Commanders and leaders
- Abbas the Great: Ahmed Pasha (POW) Shamsuddin Pasha

Casualties and losses
- Unknown: 2,000–3,000 killed

= Siege of Shamakhi =

1607 siege

The siege of Shamakhi was a phase in the Ottoman–Safavid war (1603–1612) that resulted in the Safavid army's success and Shamakhi's return to Iranian rule after 28 years. During the siege, Baku and Derbent also surrendered to the Iranian army, allowing the Safavid state to regain control of Azerbaijan and Dagestan. As a result, the Safavids were able to regain all the lands they had lost during the Ottoman-Safavid War of 1578–1590 between 1603 and 1607.

== Developments before the siege ==
Shah Abbas's campaigns to regain the territories lost in the Ottoman–Safavid war (1603–1612) resulted in the Safavid army's success; in 1603, all of western Iran, especially Nahavand and Tabriz, and in 1604, all of Armenia, especially Yerevan and Tbilisi, and eastern Georgia came under the rule of the Safavid state; after the Ottoman army launched a counter-attack in 1605 and suffered a major defeat in the Battle of Urmia, Shah Abbas turned towards Azerbaijan in 1606. In the same year, Ganja was besieged and captured Shah Abbas wanted to complete the conquest of Azerbaijan while negotiating peace with the Ottomans and gain an advantageous position.

In 1606, the Ottoman army sent to Iran under the command of Deli Ferhat Pasha was dispersed in Konya due to poor command and indiscipline, and the new commander, Grand Vizier Kuyucu Murat Pasha, decided to suppress the Celali rebellions that had destroyed state authority in Anatolia and Syria before launching an expedition against Iran.

== Siege ==
Thanks to this, Shah Abbas began to besiege the center of Shirvan, Shamakhi, in January 1607, without the threat of an Ottoman army behind him. The Ottomans captured this place as a result of the victories of the Turkish army under the command of Özdemiroğlu Osman Pasha in the First and Second Battles of Shamakhi in 1578, and they settled there definitively in 1579 and built a castle in 1583. As a result of Shah Abbas's successes between 1603 and 1606, Shamakhi Fortress was the last Ottoman stronghold in southern Caucasus, and was 600 kilometers away from the Ottoman border and had no connection with Ottoman territory.

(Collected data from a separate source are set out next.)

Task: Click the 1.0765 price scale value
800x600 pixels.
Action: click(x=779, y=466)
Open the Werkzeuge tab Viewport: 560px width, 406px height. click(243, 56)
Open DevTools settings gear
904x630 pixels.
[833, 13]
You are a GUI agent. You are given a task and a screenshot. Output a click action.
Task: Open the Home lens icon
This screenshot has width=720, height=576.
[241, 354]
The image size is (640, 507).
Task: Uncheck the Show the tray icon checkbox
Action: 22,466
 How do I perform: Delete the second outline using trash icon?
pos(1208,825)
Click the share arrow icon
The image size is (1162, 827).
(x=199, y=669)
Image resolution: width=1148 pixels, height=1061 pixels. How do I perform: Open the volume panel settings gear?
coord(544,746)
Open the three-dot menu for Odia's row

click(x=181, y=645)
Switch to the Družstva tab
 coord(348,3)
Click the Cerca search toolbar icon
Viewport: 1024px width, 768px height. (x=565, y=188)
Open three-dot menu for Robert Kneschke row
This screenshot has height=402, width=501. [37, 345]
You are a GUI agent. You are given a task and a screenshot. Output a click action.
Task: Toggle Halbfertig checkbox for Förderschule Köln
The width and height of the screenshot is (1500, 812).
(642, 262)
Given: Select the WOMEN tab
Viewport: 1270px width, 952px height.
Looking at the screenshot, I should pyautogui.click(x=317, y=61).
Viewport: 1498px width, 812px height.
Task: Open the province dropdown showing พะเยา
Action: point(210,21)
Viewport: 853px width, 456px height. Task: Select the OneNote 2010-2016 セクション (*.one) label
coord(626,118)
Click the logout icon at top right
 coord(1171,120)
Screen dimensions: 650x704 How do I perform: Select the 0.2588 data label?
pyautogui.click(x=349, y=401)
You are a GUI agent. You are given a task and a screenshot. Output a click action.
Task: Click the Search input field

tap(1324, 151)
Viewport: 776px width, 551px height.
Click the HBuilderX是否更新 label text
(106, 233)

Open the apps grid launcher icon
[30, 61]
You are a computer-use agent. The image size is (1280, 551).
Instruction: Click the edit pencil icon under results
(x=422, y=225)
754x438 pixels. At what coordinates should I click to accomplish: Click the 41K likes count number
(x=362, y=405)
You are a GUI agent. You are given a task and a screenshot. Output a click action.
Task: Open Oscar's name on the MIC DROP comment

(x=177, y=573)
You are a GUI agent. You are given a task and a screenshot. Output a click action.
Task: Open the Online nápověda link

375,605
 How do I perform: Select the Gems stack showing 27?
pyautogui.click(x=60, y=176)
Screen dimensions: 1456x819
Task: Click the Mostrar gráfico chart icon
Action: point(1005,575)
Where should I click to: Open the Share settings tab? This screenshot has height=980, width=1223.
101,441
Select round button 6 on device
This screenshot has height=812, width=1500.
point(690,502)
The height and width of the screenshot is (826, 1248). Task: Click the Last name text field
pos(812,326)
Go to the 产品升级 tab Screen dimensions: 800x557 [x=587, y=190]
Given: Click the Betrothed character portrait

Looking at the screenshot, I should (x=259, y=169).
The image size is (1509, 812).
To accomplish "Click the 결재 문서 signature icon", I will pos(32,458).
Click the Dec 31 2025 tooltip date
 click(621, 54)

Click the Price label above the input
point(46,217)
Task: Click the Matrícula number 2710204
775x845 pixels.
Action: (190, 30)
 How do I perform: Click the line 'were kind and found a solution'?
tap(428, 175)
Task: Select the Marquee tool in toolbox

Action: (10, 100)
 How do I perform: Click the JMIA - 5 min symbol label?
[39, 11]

However, the castle was built to last a long time, and its walls and towers were high, and the moat around it was deep and could only be crossed by building a bridge. The castle was surrounded from the north by the corps under the command of Allahverdi Khan and from the west by the corps under the command of Shah Abbas. Reinforcements from Azerbaijan and Kerman were added to the troops under the command of Shah Abbas. No troops could be deployed there because the eastern wing had turned into a swamp due to heavy rainfall and the possibility of the siege weapons being buried in this swamp. The fact that the southern wing as well as the eastern wing were left without soldiers was detrimental to the Iranian army. Indeed, the castle garrison, which launched a sortie operation from these wings, managed to inflict serious losses on the Iranian army. In contrast, the Turkish troops were unable to prevent the ongoing fortification activities and cut off the Iranian army's supply lines despite the heavy rain.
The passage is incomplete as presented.